- READING TEXT:
::::
# Amazon Prime



## Pudsey_Bear (Sep 25, 2008)

Does anyone subscribe to it?

I was just wondering if the programs they fund are going to get enough subscribers to allow it to continue, and will these programs end up on other channels.


----------



## talogon (Aug 12, 2009)

I subscribe to it Kev, Have done for a couple of years. I got it for the next day postage mainly as I buy a lot from Amazon. I have watched a few tv series on it and a few movies and it seems quite good.


----------



## 96299 (Sep 15, 2005)

Yeah I do Kev - only joined a couple of weeks ago so not really up to scratch with it yet. We order lots from Amazon, and prime is great for next day. you get Amazon cloud for photos and video, but the real clincher for us was.. You get ripper street and vikings before they go mainstream tv .:wink2:

Watching Vikings season 4 at the moment and it's in dolby digital 5.1, so that's handy.

Steve


----------



## caulkhead (Jul 25, 2007)

Yep! We subscribe due to the amount we buy from Amazon. Amazon are huge so I would say that like Sky they will continue to bring out TV series some of which I think are high quality. As to ending up on other channels, well I guess they will eventually but when is anyones guess.


----------



## GMJ (Jun 24, 2014)

Kev

I think you can sign up for a free 30 day trial but just make sure to remember to cancel it at the end of 30 days if you don't want to keep it.

A number of my students signed up for the free period and then being teenagers, forgot to cancel so were stung for the £79 (or whatever it is). Tbf to Amazon when they rang up, they did refund the dosh but hopefully a salutary lesson for them (...probably not though :frown2

Graham :smile2:


----------



## dghr272 (Jun 14, 2012)

Yep I have subscribed to Prime for a few years now due to free postage to NI on their Prime items, rather than be stuck with rip off charges by many suppliers. 

Only just recently accessed Amazon Video and TV, looks like a good selection of movies and TV series, I see it as a bonus and another option to my current Sky package.

As to your query about the programs going to other channels........ don't know or really care.

Terry


----------



## GEMMY (Jun 19, 2006)

My son's a member of Prime........if we want anything he orders and delivery is to us


tony


----------



## greygit (Apr 15, 2007)

Do you think he could get them to pay their taxes? I don’t use them for this reason.


----------



## Cazzie (Feb 13, 2009)

We are on the 30 day free trial and have used it quite a lot for films, series and iplayer so think we will continue with it.
Don't think much of the book part tho. I was hoping to download a few to take on our travels but you can only borrow one free one a month and have to send it back before you can have another.

Cazzie


----------



## Revise (May 13, 2012)

i have used Amazon prime for deliveries to my business. That is the only reason I have it. But the TV and book library is a bonus. I think it is worth it.


----------



## bijgouder (Sep 18, 2009)

Going back to the OP's question about subscriber numbers - Prime encompasses quite a lot of products. In addition to those mentioned above, there's also access to Amazon Music, and every month I am offered a free book download for my Kindle.
::::
- DATA LINES:
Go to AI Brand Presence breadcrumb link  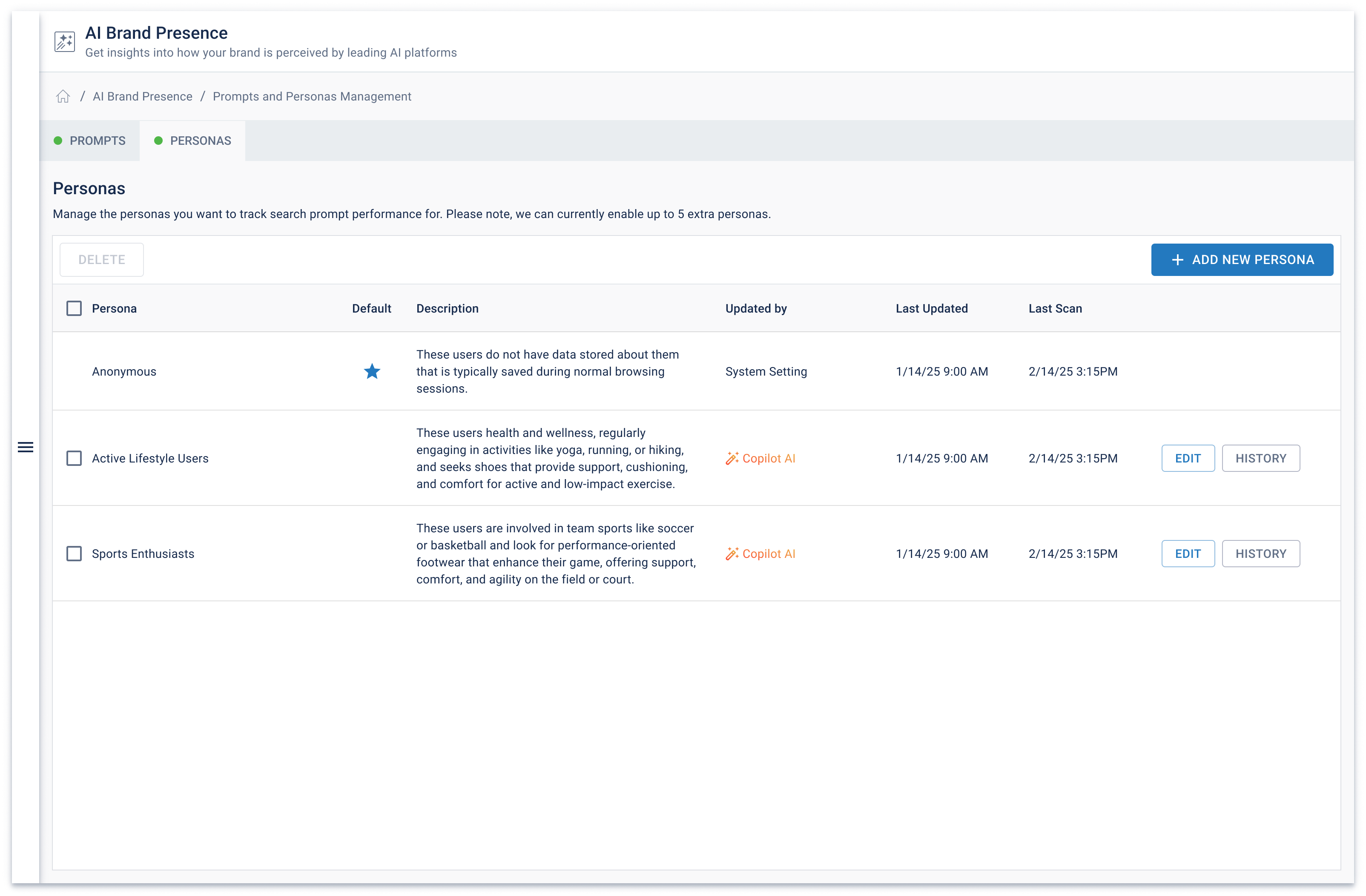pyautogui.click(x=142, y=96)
::::
- WRITTEN TASK:
Continue the Amazon Prime forum thread from its last post onward.

- RESPONSE FOR THIS EXERCISE:
I originally got it for the next-day delivery, so the other services were a bit of a bonus. There are some really decent programmes/films available, but of course that's a matter of personal choice. I enjoyed 'The Man in the High Castle' and 'Bosch' (series 2 coming this month), and think most of us could find something of interest.

My only concern is how much the cost will go up when we are all hooked. For about £6.50 a month, it is good value at the moment.


----------



## GMJ (Jun 24, 2014)

Interesting thread this.

My son is a subscriber to Netflix and he can sign 2 other people onto his account (or somesuch). For Xmas he bought my wife and I an Amazon Firestick thingy which turns your TV into a smart one and enables you access iPlayer etc etc. He loaded it with access to Netflix as well.

The idea was that my wife, who is a home maker due to her MS, does have to put her feet up in the afternoons so does watch a bit of telly.

2 weeks ago after not using it once we unplugged it. Anyone want to make an offer on a second hand Firestick for sale? Only been used to check it works... :smile2:

I don't know how folks find enough time to watch so much TV tbh. We watch a few things of an evening but if there is nothing on we'll play a bit of backgammon or read. To be fair we do take DVDs away with us in the MH but tend to buy these from charity shops (and give them back for resale afterwards). I guess if we had the technology we could download or copy films onto something and play them in the MH.

Not having a go btw, just an observation.

Graham :smile2:


----------



## barryd (May 9, 2008)

Chigman said:


> Yeah I do Kev - only joined a couple of weeks ago so not really up to scratch with it yet. We order lots from Amazon, and prime is great for next day. you get Amazon cloud for photos and video, but the real clincher for us was.. You get ripper street and vikings before they go mainstream tv .:wink2:
> 
> Watching Vikings season 4 at the moment and it's in dolby digital 5.1, so that's handy.
> 
> Steve


Thanks for reminding me about season 4 of Vikings. Brilliant series.


----------



## Pollydoodle (Aug 18, 2005)

We've had Prime for nearly a year and during the wet winter months it has been a godsend keeping my husband occupied, not to mention next day delivery on goods (mostly mine!!) 
A word of caution though, because my husband is 1) not computer literate 2) doesnt read what is on the computer screen, 3) tends to be rather heavy handed with the remote control. I have had to put a pin number in for video purchases so he cant buy without my entering it. (he doesnt know what it is) I'm the one with the Amazon account and I was checking my bank balance the other day and noticed a debit for £58 Amazon video. He had been flicking through films etc, not reading what was on the screen and bought the whole Star War series!!!! he already has it on DVD He did pay me back the money after I threatened him lol.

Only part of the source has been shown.